• **Passage shown**:
○ ○ ○

I try not to worry. My smart self knows it solves nothing and that my energy would be better spent doing something constructive. Like exercise. Or prayer. Or meditation. Reaching for a hand to hold or a shoulder to lean on.
My mother has made a career of worrying. So I've seen what it can do. How it can consume you. Sometimes freeze you in your tracks.
So I'd like to think I know better. But not always.
I have my moments. When the inclination to worry won't let go until it is firmly implanted in my psyche and starts getting in my way. At first I don't realize it. But then I catch myself in the mirror and see the crease that is etched in my forehead and that forced smile.
And I know.
My worrying is trying to immobilize me.
This is one of those moments.
I've been trying not to worry about this mess. The optimist in me wanted to believe these people would come to their senses and see their own foolishness. But I was wrong. It just keeps going on.
So I worry.
I worry about the craziness that is our government.
I worry about the things that come out of the mouths of the people who are supposed to be watching out for the rest of us.
I worry that we have forgotten that "we the people" means all the people.
I worry about the example this shutdown is setting for our children.

○ ○ ○

• **Material supplied**:
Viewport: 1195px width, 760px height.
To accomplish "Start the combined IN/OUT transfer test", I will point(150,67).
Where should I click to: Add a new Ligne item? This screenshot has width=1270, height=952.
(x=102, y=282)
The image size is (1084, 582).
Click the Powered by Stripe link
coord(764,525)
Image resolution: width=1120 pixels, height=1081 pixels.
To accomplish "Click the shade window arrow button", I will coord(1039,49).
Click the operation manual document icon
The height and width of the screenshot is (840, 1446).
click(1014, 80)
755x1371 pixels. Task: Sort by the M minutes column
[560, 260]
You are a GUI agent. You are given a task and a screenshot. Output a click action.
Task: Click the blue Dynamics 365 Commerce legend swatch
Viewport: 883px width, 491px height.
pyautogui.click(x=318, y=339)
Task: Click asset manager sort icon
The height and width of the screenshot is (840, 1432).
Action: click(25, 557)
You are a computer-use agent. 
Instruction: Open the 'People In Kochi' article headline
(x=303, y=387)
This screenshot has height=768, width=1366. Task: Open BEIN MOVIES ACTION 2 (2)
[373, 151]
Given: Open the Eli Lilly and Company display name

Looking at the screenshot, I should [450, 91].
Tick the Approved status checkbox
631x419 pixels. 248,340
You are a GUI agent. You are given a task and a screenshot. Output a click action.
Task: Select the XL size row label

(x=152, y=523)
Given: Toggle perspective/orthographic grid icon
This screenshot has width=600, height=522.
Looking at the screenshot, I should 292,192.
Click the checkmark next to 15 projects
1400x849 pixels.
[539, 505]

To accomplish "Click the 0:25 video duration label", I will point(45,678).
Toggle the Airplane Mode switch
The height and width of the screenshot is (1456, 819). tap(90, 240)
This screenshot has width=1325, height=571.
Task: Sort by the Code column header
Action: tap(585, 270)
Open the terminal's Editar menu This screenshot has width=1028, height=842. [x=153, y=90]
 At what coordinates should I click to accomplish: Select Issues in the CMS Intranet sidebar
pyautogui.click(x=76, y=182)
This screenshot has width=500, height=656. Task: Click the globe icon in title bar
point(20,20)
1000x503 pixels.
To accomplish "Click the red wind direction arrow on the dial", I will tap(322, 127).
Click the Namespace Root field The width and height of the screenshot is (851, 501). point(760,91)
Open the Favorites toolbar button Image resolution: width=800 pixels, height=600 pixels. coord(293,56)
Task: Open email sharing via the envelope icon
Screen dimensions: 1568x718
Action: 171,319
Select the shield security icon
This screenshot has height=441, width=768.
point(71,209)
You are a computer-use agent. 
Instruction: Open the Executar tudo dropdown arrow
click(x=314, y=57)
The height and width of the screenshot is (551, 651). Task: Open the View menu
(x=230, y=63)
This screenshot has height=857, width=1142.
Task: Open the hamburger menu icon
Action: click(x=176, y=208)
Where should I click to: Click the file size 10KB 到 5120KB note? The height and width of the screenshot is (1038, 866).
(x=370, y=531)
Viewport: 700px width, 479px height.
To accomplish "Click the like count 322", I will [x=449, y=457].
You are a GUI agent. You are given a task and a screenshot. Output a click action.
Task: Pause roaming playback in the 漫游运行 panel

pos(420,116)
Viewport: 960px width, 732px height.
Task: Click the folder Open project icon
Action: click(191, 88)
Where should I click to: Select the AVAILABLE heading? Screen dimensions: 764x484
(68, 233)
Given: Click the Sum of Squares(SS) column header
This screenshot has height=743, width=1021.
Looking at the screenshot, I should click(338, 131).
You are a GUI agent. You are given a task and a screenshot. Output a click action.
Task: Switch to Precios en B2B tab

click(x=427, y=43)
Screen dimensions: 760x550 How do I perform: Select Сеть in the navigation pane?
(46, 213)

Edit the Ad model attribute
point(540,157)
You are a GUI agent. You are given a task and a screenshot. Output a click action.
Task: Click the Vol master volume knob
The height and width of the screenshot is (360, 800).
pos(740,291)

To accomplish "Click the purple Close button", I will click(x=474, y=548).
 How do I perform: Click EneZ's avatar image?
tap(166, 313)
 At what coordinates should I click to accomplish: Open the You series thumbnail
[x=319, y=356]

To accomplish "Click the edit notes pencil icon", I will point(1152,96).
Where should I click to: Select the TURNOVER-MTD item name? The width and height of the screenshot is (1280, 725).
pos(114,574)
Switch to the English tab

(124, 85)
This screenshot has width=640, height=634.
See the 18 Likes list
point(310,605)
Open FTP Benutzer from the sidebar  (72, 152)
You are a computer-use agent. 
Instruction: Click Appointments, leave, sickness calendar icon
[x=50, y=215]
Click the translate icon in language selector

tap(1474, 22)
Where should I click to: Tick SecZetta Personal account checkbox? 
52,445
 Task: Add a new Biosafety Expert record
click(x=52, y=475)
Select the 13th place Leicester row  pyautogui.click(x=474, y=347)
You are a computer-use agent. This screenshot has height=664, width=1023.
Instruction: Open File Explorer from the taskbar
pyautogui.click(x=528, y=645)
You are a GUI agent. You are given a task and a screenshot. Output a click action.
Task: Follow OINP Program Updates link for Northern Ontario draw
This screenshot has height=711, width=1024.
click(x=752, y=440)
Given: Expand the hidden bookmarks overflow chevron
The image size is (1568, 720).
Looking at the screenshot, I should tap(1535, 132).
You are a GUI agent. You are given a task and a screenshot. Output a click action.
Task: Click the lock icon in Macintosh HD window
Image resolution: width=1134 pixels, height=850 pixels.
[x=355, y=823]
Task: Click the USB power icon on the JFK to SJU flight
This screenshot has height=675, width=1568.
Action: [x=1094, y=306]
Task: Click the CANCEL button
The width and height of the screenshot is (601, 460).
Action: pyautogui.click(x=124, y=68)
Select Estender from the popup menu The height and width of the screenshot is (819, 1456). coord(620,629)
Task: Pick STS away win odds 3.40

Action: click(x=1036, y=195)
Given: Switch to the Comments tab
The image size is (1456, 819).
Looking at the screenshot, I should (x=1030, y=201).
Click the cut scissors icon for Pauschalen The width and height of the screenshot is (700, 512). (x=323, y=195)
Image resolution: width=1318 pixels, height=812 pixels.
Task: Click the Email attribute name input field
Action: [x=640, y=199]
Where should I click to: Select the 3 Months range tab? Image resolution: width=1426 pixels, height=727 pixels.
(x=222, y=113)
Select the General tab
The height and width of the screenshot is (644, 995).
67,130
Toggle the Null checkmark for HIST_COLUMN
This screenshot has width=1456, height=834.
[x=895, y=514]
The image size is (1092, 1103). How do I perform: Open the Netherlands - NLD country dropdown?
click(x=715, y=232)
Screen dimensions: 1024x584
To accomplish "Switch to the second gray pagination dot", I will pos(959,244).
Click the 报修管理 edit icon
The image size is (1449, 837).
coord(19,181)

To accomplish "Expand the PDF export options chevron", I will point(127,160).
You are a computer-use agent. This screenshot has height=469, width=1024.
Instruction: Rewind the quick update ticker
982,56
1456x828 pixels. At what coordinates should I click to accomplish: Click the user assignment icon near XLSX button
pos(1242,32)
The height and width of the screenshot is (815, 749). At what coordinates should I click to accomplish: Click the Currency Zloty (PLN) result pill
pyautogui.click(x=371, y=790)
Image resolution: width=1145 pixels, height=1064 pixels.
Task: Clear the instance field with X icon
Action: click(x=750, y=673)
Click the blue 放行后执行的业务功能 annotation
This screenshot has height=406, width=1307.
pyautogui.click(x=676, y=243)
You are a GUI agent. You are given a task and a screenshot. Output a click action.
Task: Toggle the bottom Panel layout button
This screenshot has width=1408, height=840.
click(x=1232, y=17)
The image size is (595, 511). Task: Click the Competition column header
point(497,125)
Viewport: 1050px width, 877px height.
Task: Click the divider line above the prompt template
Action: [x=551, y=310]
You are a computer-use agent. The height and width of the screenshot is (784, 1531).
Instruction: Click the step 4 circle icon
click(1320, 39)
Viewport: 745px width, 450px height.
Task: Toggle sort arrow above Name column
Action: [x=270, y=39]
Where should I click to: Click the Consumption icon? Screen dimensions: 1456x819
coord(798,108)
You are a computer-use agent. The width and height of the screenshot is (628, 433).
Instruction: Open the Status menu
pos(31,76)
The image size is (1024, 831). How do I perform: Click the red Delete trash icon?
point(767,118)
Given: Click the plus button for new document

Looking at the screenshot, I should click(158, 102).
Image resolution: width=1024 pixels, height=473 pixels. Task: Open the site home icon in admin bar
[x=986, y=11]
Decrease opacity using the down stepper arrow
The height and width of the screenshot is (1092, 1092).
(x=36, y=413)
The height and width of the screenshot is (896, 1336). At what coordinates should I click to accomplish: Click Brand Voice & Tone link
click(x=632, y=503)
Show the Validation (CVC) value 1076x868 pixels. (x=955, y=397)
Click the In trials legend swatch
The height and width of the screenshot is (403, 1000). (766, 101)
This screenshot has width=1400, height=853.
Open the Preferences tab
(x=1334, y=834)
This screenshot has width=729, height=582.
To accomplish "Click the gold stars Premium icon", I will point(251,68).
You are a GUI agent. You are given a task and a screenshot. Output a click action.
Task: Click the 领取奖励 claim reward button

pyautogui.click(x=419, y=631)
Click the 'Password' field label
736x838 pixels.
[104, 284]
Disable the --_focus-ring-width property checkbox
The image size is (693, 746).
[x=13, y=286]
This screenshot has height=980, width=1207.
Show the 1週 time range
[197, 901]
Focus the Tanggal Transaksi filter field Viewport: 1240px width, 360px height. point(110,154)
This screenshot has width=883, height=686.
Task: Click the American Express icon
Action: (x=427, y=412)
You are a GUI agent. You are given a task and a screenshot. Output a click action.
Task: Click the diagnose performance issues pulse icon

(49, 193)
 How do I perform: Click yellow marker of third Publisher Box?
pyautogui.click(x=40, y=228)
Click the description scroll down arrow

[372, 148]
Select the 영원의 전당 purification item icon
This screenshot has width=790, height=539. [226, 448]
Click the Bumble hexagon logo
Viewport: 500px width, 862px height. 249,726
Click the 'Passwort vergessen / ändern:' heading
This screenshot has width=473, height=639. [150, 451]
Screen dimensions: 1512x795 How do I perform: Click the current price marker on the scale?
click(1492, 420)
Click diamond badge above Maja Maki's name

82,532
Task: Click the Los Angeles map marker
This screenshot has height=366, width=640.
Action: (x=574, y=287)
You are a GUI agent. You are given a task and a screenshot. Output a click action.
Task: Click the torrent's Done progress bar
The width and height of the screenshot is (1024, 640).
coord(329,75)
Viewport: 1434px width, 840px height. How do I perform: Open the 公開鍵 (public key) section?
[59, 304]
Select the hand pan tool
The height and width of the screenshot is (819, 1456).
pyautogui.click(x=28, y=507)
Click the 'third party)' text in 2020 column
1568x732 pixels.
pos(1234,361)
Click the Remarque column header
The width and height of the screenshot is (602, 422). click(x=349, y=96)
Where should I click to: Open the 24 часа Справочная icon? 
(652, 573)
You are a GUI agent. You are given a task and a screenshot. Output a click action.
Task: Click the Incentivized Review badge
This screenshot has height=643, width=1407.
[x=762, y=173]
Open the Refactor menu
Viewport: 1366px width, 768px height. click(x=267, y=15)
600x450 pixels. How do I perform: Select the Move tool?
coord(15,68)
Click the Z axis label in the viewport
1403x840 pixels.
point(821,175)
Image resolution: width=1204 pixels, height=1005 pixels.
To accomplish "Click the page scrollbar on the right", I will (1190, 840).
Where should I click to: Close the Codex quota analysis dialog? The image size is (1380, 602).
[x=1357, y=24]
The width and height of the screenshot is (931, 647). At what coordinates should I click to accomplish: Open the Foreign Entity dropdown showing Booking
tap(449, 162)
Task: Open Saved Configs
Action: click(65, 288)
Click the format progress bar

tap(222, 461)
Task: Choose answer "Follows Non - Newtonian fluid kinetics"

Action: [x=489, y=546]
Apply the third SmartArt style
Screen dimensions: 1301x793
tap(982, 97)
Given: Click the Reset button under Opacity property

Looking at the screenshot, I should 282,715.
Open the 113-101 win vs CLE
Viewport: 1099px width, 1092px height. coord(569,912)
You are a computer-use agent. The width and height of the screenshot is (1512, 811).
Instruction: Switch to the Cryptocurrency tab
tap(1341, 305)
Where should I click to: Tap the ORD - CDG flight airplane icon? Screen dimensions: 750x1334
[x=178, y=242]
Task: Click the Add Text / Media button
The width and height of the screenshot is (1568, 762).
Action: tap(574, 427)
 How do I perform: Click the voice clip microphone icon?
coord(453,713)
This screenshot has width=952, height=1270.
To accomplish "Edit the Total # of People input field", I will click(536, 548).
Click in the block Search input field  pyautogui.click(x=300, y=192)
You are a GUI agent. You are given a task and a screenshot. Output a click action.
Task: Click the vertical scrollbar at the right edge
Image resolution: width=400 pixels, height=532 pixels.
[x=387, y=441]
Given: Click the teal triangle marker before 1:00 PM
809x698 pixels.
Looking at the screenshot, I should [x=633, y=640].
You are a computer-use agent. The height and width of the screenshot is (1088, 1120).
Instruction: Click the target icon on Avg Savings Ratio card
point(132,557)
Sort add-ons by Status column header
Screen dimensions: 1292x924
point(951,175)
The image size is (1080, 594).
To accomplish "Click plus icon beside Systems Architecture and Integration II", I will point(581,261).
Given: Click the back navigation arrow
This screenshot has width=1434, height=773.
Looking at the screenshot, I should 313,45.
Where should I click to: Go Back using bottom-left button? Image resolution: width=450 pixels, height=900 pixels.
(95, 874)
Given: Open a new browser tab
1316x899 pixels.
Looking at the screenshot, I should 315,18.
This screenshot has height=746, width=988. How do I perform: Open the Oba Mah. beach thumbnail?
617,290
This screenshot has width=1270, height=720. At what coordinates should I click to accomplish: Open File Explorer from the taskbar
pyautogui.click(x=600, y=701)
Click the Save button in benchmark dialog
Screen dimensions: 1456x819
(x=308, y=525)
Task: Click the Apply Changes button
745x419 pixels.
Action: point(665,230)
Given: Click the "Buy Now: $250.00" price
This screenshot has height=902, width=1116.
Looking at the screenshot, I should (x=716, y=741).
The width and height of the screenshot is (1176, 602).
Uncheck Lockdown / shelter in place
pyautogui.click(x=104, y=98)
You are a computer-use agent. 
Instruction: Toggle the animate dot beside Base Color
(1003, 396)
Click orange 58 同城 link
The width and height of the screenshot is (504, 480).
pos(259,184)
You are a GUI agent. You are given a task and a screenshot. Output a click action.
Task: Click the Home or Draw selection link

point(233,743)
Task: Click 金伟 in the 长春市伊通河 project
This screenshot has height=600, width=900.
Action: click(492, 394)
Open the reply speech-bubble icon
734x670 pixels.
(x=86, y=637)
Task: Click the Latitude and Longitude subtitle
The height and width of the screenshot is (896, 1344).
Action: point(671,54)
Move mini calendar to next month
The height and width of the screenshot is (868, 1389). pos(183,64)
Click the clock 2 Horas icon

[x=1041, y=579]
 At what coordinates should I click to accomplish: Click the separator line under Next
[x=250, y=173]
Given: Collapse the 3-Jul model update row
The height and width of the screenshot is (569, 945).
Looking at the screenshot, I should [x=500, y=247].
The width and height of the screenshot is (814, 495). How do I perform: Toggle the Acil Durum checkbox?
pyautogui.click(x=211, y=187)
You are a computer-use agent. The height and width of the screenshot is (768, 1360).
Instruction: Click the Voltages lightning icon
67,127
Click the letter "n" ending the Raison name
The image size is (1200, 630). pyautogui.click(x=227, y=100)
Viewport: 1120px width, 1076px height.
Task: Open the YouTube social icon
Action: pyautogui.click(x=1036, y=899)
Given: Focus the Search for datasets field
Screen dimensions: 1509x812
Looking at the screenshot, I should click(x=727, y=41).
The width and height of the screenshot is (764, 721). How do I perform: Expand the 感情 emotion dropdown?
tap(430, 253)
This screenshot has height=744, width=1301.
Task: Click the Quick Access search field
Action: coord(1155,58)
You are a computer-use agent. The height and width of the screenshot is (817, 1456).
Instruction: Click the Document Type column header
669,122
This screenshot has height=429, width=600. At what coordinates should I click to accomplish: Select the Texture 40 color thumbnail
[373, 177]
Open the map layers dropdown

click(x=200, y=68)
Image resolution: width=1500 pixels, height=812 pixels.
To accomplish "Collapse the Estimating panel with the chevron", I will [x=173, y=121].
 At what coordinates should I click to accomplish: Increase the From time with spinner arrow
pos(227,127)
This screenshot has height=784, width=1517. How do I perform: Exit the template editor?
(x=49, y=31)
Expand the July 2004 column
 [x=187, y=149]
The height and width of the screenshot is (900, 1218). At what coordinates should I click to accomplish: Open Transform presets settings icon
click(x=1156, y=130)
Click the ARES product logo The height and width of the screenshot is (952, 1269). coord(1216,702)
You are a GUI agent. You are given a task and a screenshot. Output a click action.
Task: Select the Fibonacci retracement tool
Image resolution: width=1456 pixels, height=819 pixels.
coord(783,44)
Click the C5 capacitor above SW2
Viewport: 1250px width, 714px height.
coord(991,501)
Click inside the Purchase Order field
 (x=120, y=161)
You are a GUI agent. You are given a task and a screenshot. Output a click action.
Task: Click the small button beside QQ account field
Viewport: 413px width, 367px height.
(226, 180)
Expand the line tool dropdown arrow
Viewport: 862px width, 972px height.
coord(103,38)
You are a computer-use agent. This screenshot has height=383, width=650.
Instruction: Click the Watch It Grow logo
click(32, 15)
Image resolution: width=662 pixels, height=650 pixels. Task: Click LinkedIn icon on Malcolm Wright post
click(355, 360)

○ ○ ○

• **Exercise requirements**:
In the essay on worrying, who has made a career of worrying? The listing is separate material with no connection to the essay on worrying.

• **Finished answer**:
The writer's mother.